Wafer mengelilingi kamar Tanya—memeriksa setiap sudut kamar gadis itu. Biar lebih akrab, katanya.

Kamar mandinya bersih. Sepertinya Tanya adalah orang yang sangat menyukai kebersihan.

Wafer jadi ingin mandi showeran. Tapi kalau Wafer kena air, meleleh nggak ya?

Wafer, kan, juga mau mandi. Sudah dua tahun nggak mandi dan ganti baju. Nanti ketampanannya malah luntur lagi. Apa sih aku?! Hantu mana bisa mandi. Jangan ketawa kalian!

Wafer masuk menembus lemari pakaian Tanya. Wangi vanilla. Pakaian Tanya semuanya beraroma vanilla. Pantasan kalau Wafer di dekat gadis itu selalu tercium aroma vanilla.

Wafer berpindah tempat ke lemari sebelah. Ups, salah masuk aku. Nanti dikatain mesum lagi. Cepat-cepat Wafer keluar dari dalam lemari tersebut. Untung saja tidak ada sempak yang nyangkut menggantung di kepalanya. Kalau nggak ... bisa dilempar bawang putih Wafer sama si Tanya.

Ini rahasia kita, ya. Tadi itu aku salah masuk. Lemari sebelah ternyata penuh dengan perangkat lunak Tanya, hehe.

Wajah pucat Wafer mendadak terasa dingin.

Ponsel di meja belajar berbunyi. Wafer melayang—mendekat dan melihat satu notif pesan di sana.

"Tanya, ada pesan di hp kamu." Teriaknya pada Tanya yang saat itu sedang membaca novel di balkon kamar.

"Tolong liatin. Bacain isi nya,"

"Aku nggak bisa." Wafer mendengar suara buku yang di letakkan kasar di meja, dan langkah kaki yang mendekat.

"Mati tahun berapa sih? Main smartphone nggak bisa." Desis Tanya, mengambil ponselnya lalu kembali duduk di bangku balkon.

"Bukan gitu ... Aku nggak bisa nyentuhnya." Wafer mengikuti Tanya ke balkon.

Tanya pasti lupa lagi kalau Wafer itu hantu.
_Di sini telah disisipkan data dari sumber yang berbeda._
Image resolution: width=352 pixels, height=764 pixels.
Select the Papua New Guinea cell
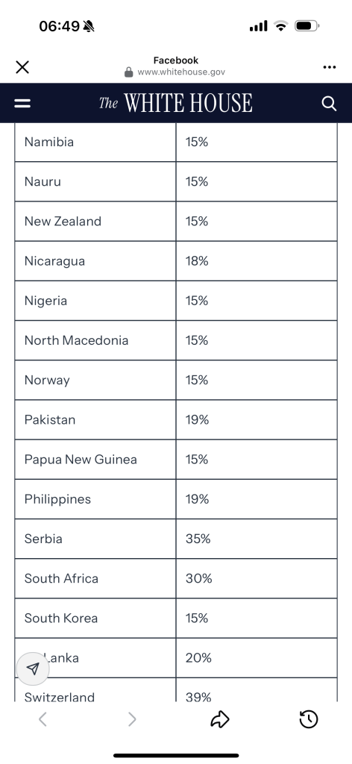pyautogui.click(x=95, y=460)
"Jadi kamu bisanya, apa? Semua nggak bisa kamu sentuh. Kamu ngabulin permintaanku nanti gimana?" Wafer menunduk lalu menggeleng.

"trus cara aku bantu kamu ngembaliin ingatan kamu, juga, gimanaaa?" Tanya tampak kesal.

"Kiss me?" Kata Wafer polos.

Dan 'pluuuuung'. Tanya melemparkan pot bunga kayu ke arah Wafer. Membuat tubuh Wafer menghilang sesaat lalu muncul kembali.

"Lagi baca Dylannya Pidi Baiq, ya?" Wafer menatap Tanya yang kembali membaca dengan raut muka di tekuk.

Tanya tak menjawab. Gadis itu masih kesal dengan ucapan asal Wafer tadi.

"Aku juga suka Piqi Baiq." Wafer mendekat—melongok di sebelah Tanya dan ikut membaca. "Katakan sekarang, kalau kue kau anggap apa dirimu? Roti cokelat? Roti keju? Martabak? Kroket? Bakwan? Ayolah! Aku ingin memesannya untuk malam ini aku mau kamu." Katanya mengutip salah satu kalimat di buku itu.

Bunyi jangkrik terdengar. Tanya merasa tubuhnya mendingin. Wafer terlalu dekat dengannya. Gadis itu membalik halaman buku dengan cepat.

"Rasanya, Aku mau berubah jadi Dylan." Kata Wafer lagi—masih mencoba mengajak Tanya bicara lagi dengannya. Apa Tanya ngambek? Ahh, nggak mungkin.

"Nggak usah jadi kue apa-apa. Nggak usah jadi Dylan. Cukup jadi Wafer—lelaki yang bertanggung jawab aja."

Mata Wafer membulat.

Tanya bisa ngomong gitu juga? Wah, keajaiban dunia.

"Abang, ya ... Aku cariin kemana-mana ternyata benar di sini, kan." Ketika Wafer akan membuka mulutnya untuk membalas apa yang dikatakan Tanya, tiba-tiba Xiao muncul berdiri tak jauh dari tempatnya berada.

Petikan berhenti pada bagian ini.